### Problem set
[1] In the post about Canadian ISIS fighters, what name does the writer give to the pattern of "forget and repeat"?
[2] The post about Canadian ISIS fighters has a sentence that starts "Had I suggested Omar." List every description that sentence gives of the situation of the Canadian now being held.
[3] Write a continuation of the post about Canadian ISIS fighters, starting after its final sentence.

### Quoted passage
┌────────
It sounds so simple eh? But, it's a problem we should have endeavoured to avoid and we didn’t. While I would like to see Canadian ISIS fighters tried in Canada for treason, I accept the fact that many disagree and so be it. I think it comes at a cost.

What you currently have strikes me as worse and in the fullness of time, we will get bitten says I. We entered into a race with the UK and lost because the ability to revoke his citizenship was revoked by JT, with lots of fanfare and virtue signalling I might add. Like it or not, he is Canada’s problem now and that’s why the government is upset…. they got caught in their own web and gassed out in the first 15 seconds of round 1. 

Had I suggested Omar would receive a 10 million dollar settlement before it happened everyone here would laugh, but stay tuned, you now have a Canadian being held by a listed terrorist organization (who wants to repatriate him), abandoned in a foreign country and likely subject to torture. Does anyone think we have heard the last of this? The notion that "we let him rot" is exactly what caused us the grief with Omar. I call it the "law of deferred consequences" (forget and repeat).
└────────
### Dataset section
┌────────
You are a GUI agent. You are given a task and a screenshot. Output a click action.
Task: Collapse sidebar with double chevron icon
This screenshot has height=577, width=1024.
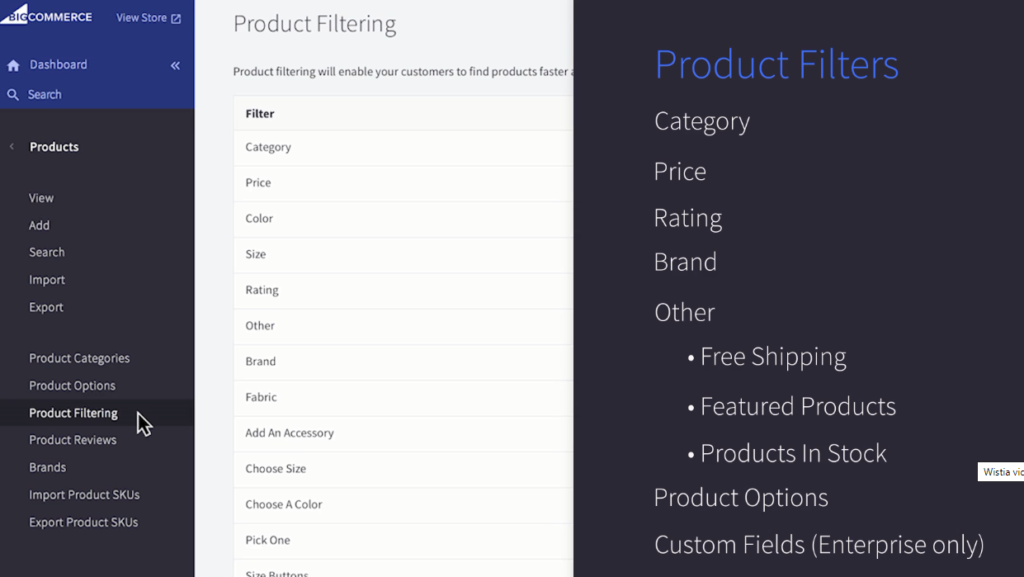pos(175,65)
└────────
### Results for each task
[1] The "law of deferred consequences"

[2]
- Being held by a listed terrorist organization
- Abandoned in a foreign country
- Likely subject to torture

[3]
I have some experience with the law of unintended consequences with the UN and a few other organizations, so nothing (and I mean nothing) in my experience suggests that we have heard the last of this. I can’t project or define the future scenario though…. Destiny, Harmony and Discord will make all known when the time is right and according to their own schedule. If I’ve learned nothing else though, those are 3 ladies you don’t want to mess with. I'm rooting for ya!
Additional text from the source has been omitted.